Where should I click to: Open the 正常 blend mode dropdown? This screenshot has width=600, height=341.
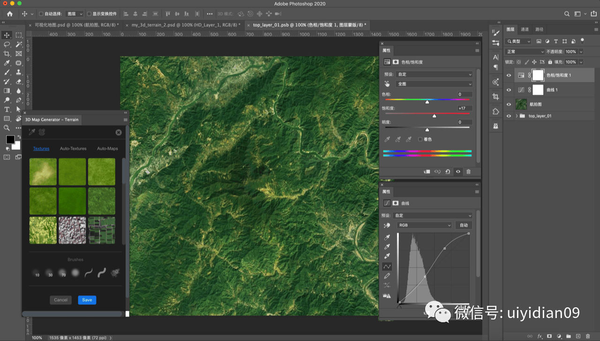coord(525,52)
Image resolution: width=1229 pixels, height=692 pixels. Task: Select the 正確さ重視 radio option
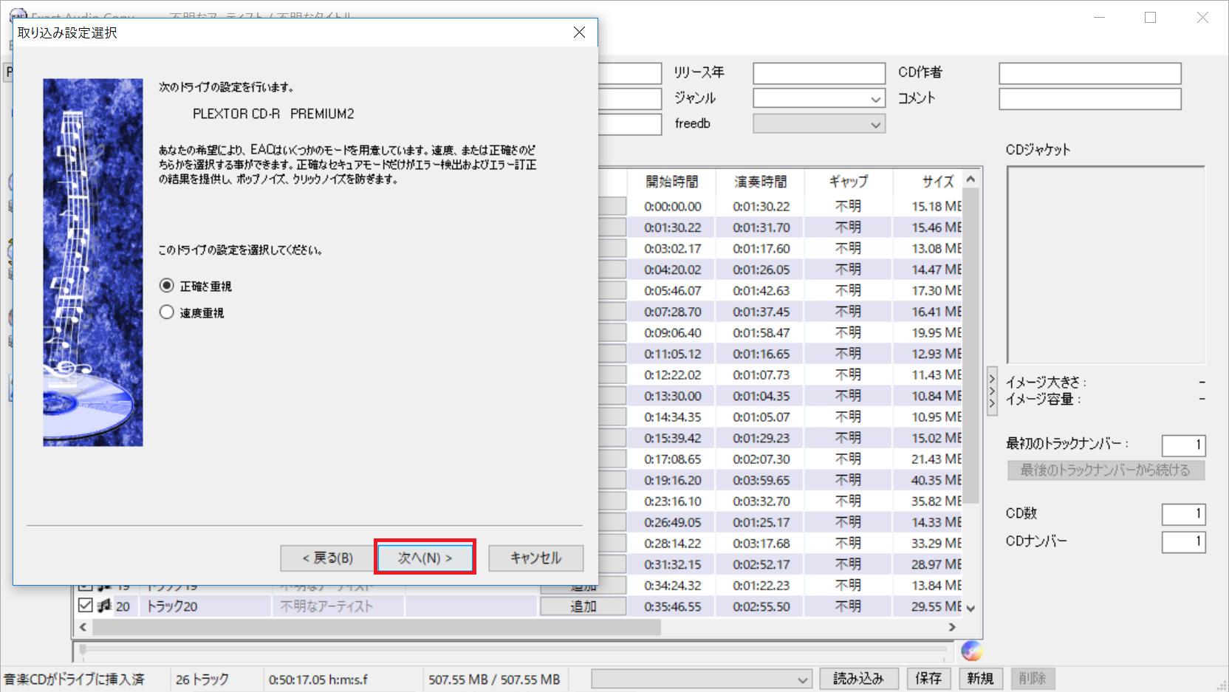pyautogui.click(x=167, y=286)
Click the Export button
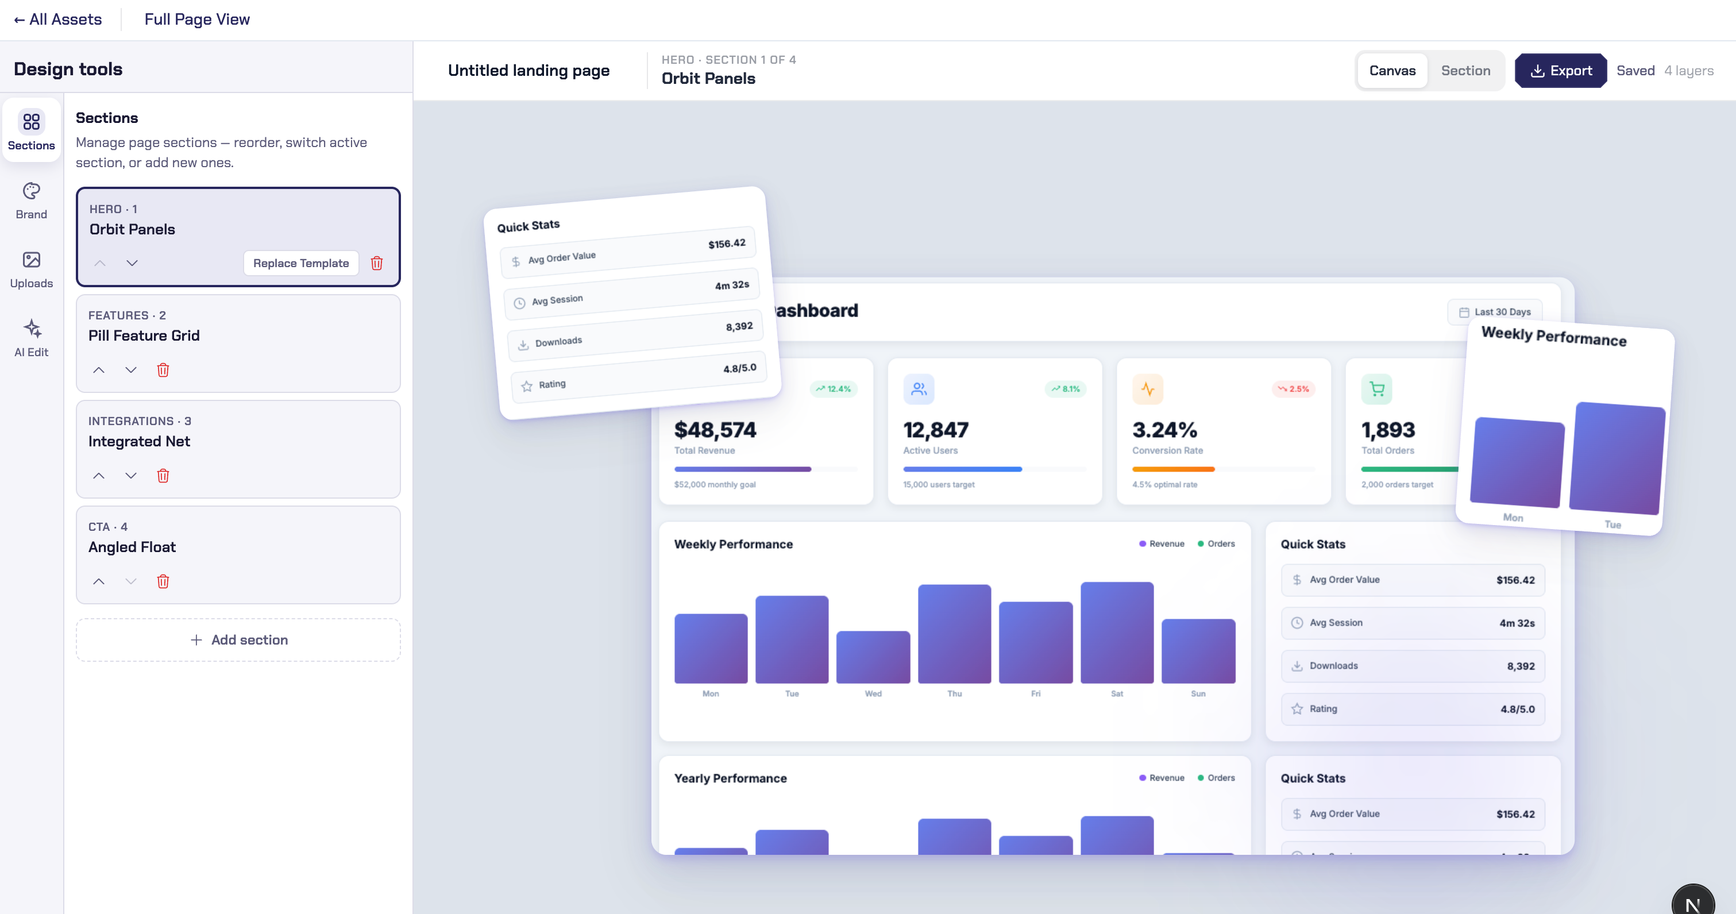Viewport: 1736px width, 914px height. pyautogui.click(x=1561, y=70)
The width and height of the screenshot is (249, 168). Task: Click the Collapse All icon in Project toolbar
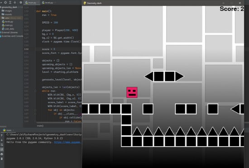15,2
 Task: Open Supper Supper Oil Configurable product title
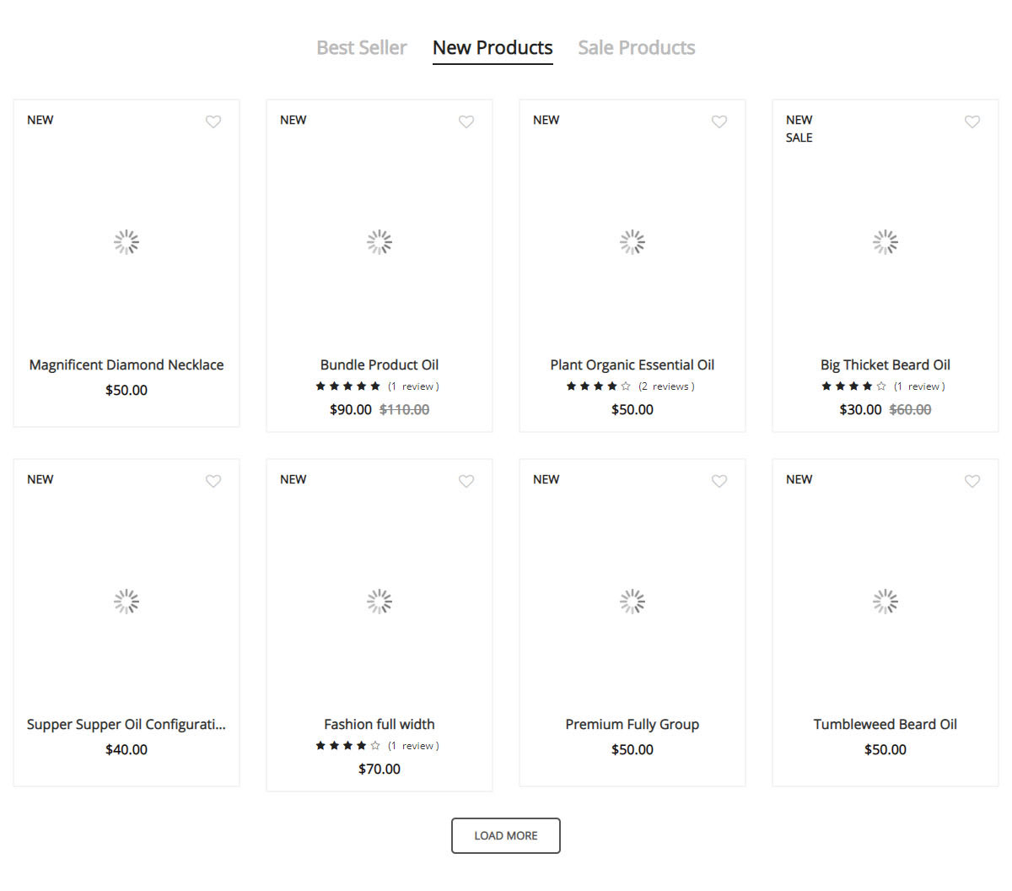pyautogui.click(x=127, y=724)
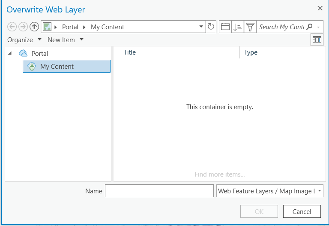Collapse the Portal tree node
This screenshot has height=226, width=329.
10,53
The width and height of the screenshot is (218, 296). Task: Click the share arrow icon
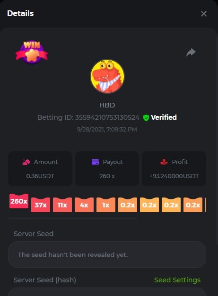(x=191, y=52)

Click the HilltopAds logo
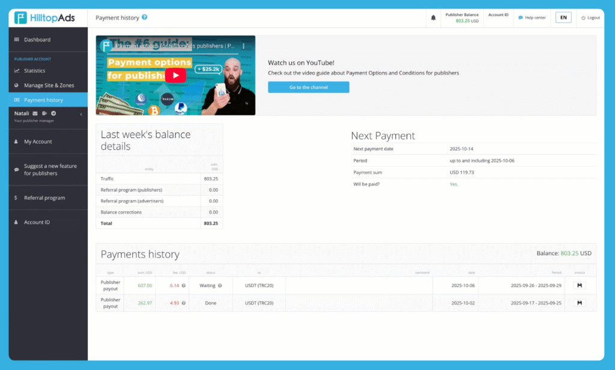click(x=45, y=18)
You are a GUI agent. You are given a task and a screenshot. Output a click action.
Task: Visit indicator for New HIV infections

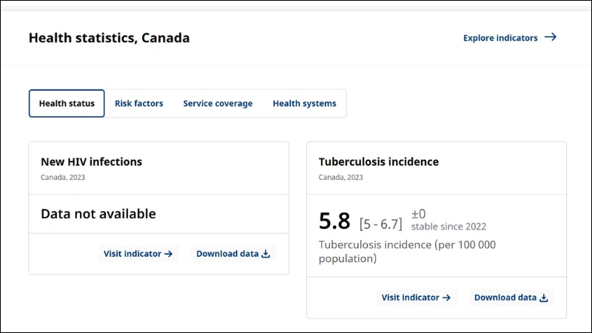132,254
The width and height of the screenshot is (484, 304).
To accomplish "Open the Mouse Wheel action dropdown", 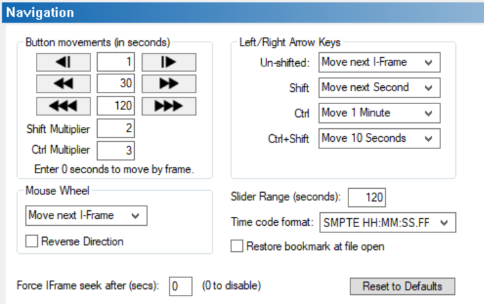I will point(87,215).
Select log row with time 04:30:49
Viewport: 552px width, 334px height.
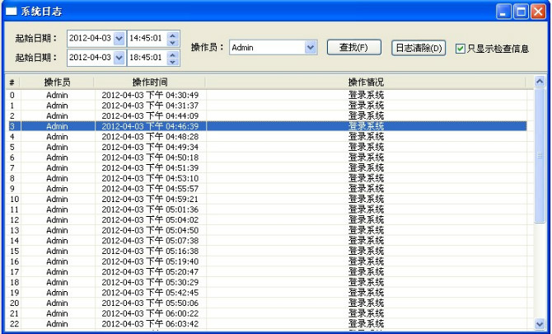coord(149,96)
--------
• [Work instructions]:
Copy the lines above between the one holding "Task: Open Supper" and the one holding "The width and height of the screenshot is (484, 304).", inclusive. Drop the pictures.

• [Completed task]:
 Task: Open Supper Supper Oil Configurable product title
pyautogui.click(x=127, y=724)
Collapse the Portal tree node
This screenshot has height=226, width=329.
10,53
The width and height of the screenshot is (218, 296). Task: Click the share arrow icon
(x=191, y=52)

Click the HilltopAds logo
click(x=45, y=18)
You are a GUI agent. You are given a task and a screenshot. Output a click action.
Task: Visit indicator for New HIV infections

132,254
The width and height of the screenshot is (484, 304).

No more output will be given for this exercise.